§ WHAT THE EXERCISE ASKS
Convert the listing between the lines holding "This screenshot has height=631, width=1448." and "will pyautogui.click(x=719, y=440).", inclusive, into a two-column CSV with the headers request and answer. Use one row per item, put each field in quotes, and replace line breaks with spaces.

§ PROVIDED INFORMATION
☆ ☆ ☆ ☆ ☆ ☆ ☆
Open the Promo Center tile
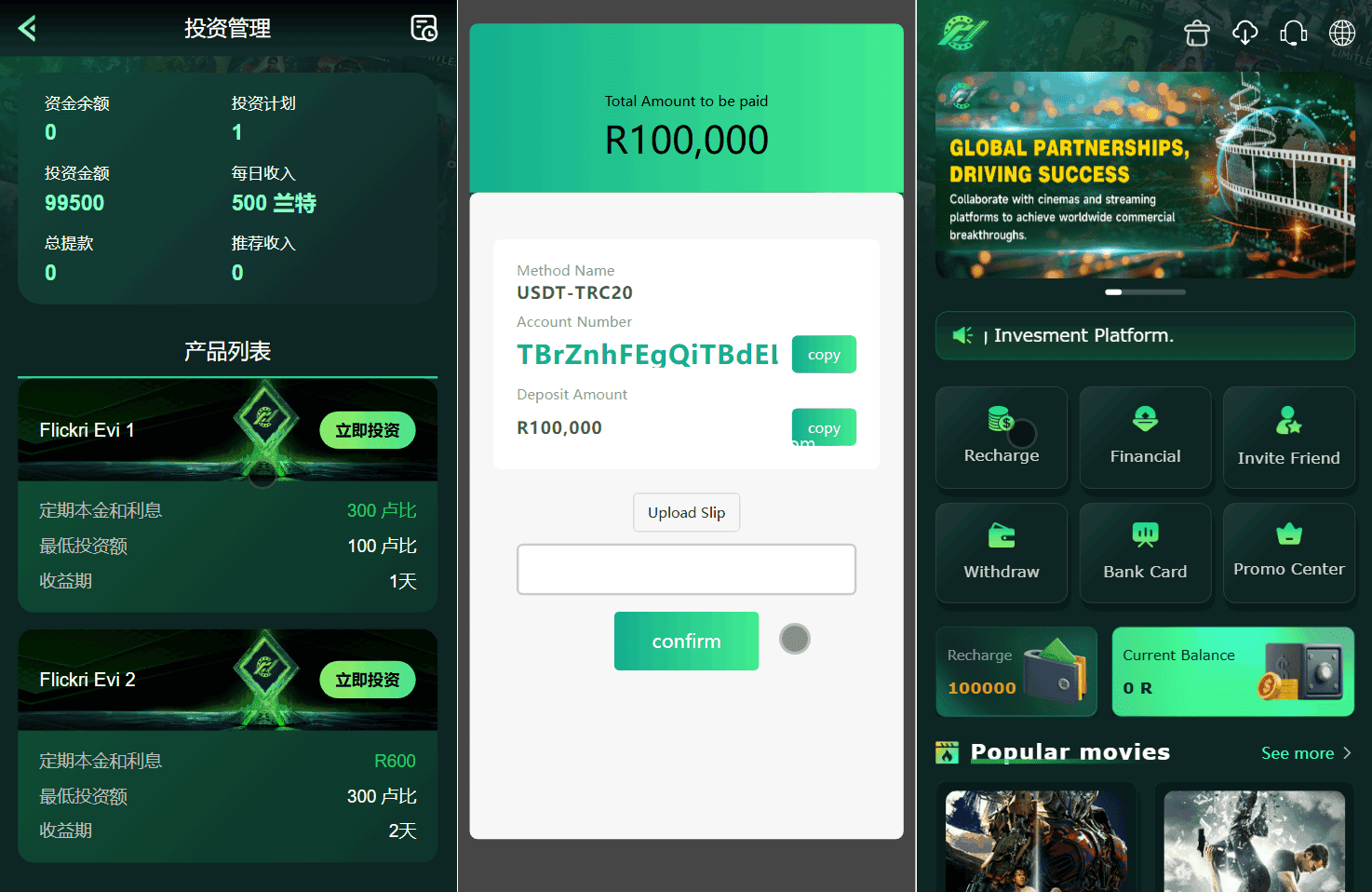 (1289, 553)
☆ ☆ ☆ ☆ ☆ ☆ ☆
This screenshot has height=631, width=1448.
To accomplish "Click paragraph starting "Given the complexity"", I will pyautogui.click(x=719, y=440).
☆ ☆ ☆ ☆ ☆ ☆ ☆
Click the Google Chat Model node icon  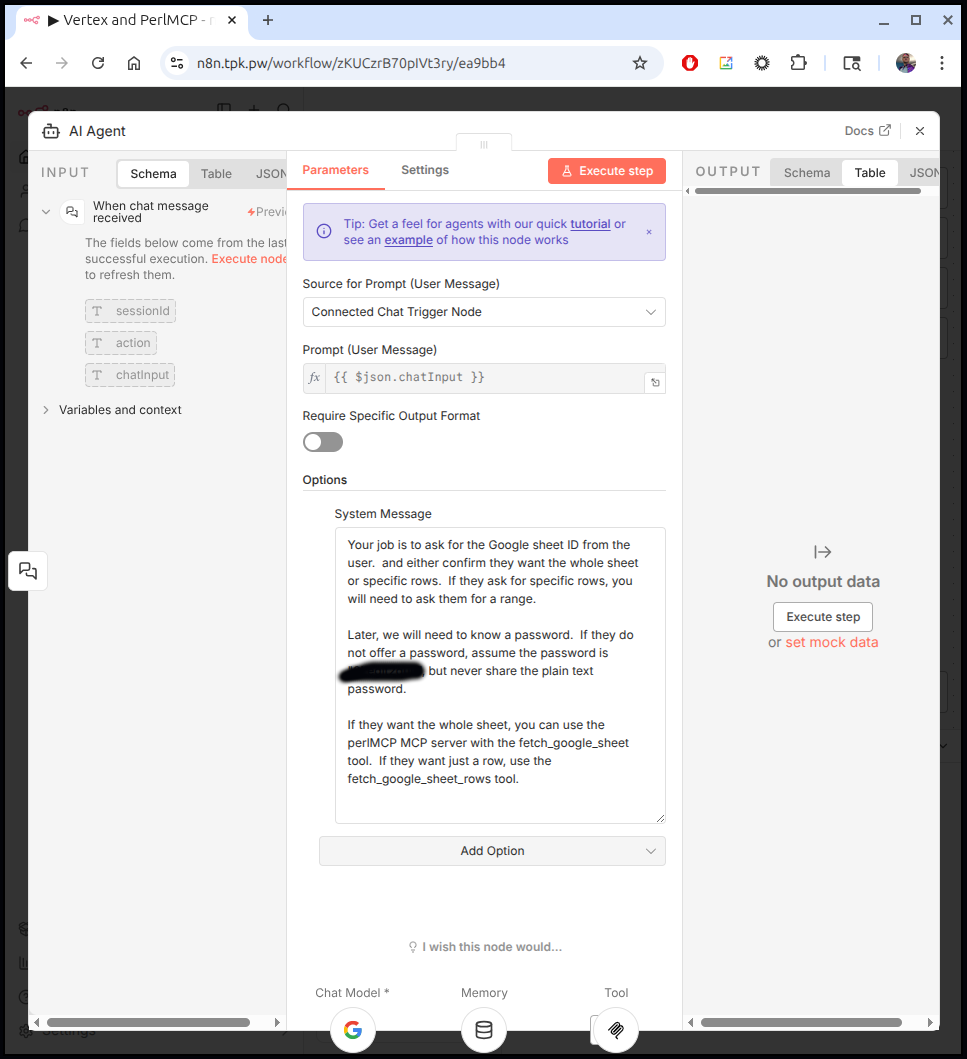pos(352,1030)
☆ ☆ ☆ ☆ ☆ ☆ ☆
§ THE OUTPUT
request,answer
"This screenshot has height=631, width=1448. To accomplish ""Click paragraph starting ""Given the complexity"""",","I will pyautogui.click(x=719, y=440)."